We explain why falling prices could wreak havoc with your finances

Andrew Ellson and Anne Ashworth


Inflation is tumbling and fears are growing that deflation, where 
prices actually start falling, may become a feature of the economy 
next year.
This week the Office for National Statistics reported that the 
consumer prices index (CPI), a key measure of inflation, fell to 4.1 
per cent last month, down from a high of 5.2 per cent in September. 
Jonathan Loynes, chief European economist at Capital Economics, the 
consultancy, says: "November's CPI figures are another step along the 
path that is likely to lead to the first bout of deflation in the UK 
for almost half a century."

While falling prices may sound great, deflation is actually 
considered bad for the economy. When prices fall, consumers defer 
purchases on the assumption that they will be able to buy the same 
goods cheaper at a later date. This damages demand which can 
undermine company profits, trigger unemployment and entrench a 
destructive economic cycle.

Here we explain what falling prices might also mean for your savings, 
investments, pension, house price and mortgage - and how to guard 
against the worst effects.

Savings
To some extent, deflation is good news for savers because it 
increases the size of deposits relative to prices, making them more 
valuable in real terms. However, the downside is that the rates on 
savings accounts are likely to tumble if deflation takes hold because 
the Bank of England would reduce the base rate to 0 per cent or close 
to it. Savings rates are already falling fast. At the start of 
October, when the base rate was at 5 per cent, you could lock in to 
accounts paying an impressive 7 per cent. But now, with the base rate 
at 2 per cent, the most you can earn is about 5.5 per cent.

Returns in Japan, which suffered a decade of deflation, are close to 
non-existant. Simon Somerville, of Jupiter Asset Management, says: 
"The most you can earn from a Japanese bank account is about 0.4 per 
cent, but most pay nothing in interest. It is no wonder that many 
Japanese savers have abandoned banks and put their cash in safes or 
under the mattress."

Savers in the UK may not end up quite so badly off, but only because 
our banks desperately need to bolster their finances. Some may 
continue to offer decent rates, as it is one of the easiest ways for 
them to raise money. So the pitiful state of the UK's banking system 
could yet offer a silver lining for savers.

Kevin Mountford, of the comparison website moneysupermarket.com, says 
that the best way for savers to guard against falling returns is to 
lock in to a long-term fixed-rate account. He says: "The best one-
year fixed rate is from Anglo Irish Bank, at 5 per cent, but be quick 
as such rates could disappear soon. It is probably safe to lock up 
savings for up to two years, but any longer and there is a risk that 
the base rate - and savings rates - will start moving higher again. 
Nationwide is offering a two-year Isa bond paying 4 per cent."

Pensions
Deflation could wreak havoc with retirement plans, especially if the 
problem persists for years. As prices fall, so will corporate profits 
and stock market investments. Given that many individuals and 
companies rely on shares to fund pension growth, many savers will 
have their retirement plans cast into doubt. Tumbling share prices 
have already wiped nearly a quarter off the average personal pension 
fund in the past year.

• TASKS TO COMPLETE:
1. List every person quoted by name in the deflation article, together with the organization each is linked to.
2. Extend the article on deflation and personal finances, starting after its final sentence.
The records that follow are drawn from a different source than the deflation article.

• MATERIAL SHOWN:
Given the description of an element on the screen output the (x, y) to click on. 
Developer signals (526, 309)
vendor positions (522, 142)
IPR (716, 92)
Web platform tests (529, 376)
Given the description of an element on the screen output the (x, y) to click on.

• THE REPLIES:
1.
- Jonathan Loynes, Capital Economics
- Simon Somerville, Jupiter Asset Management
- Kevin Mountford, moneysupermarket.com

2.
Even investors in final-salary plans, which guarantee a pension based 
on income, could hit the skids. As companies struggle to finance 
their pensions, the remaining final-salary schemes could close en 
masse. Even the Government, which backs the biggest final-salary 
scheme of all for public sector workers, may be forced to take 
drastic action, perhaps closing it to new entrants.

Tom McPhail, of Hargreaves Lansdown, the independent financial 
adviser, says that anyone approaching retirement should consider 
locking into an annuity sooner rather than later. He says: "As long 
as your pension fund has not been decimated by the recent stock 
market turmoil now might be a good time to buy a retirement income 
because annuity rates could well fall over the coming year or so. If 
you can afford to do so, deferring your state pension could also 
help. Provided that you are prepared to take the longevity and 
political risk - by which I mean that you don't think that you will 
die any time soon and you trust the Government to meet its promises - 
then you can boost retirement income by 10.4 per cent for every year 
you defer taking your pension."

Those who are already retired could be among the few winners.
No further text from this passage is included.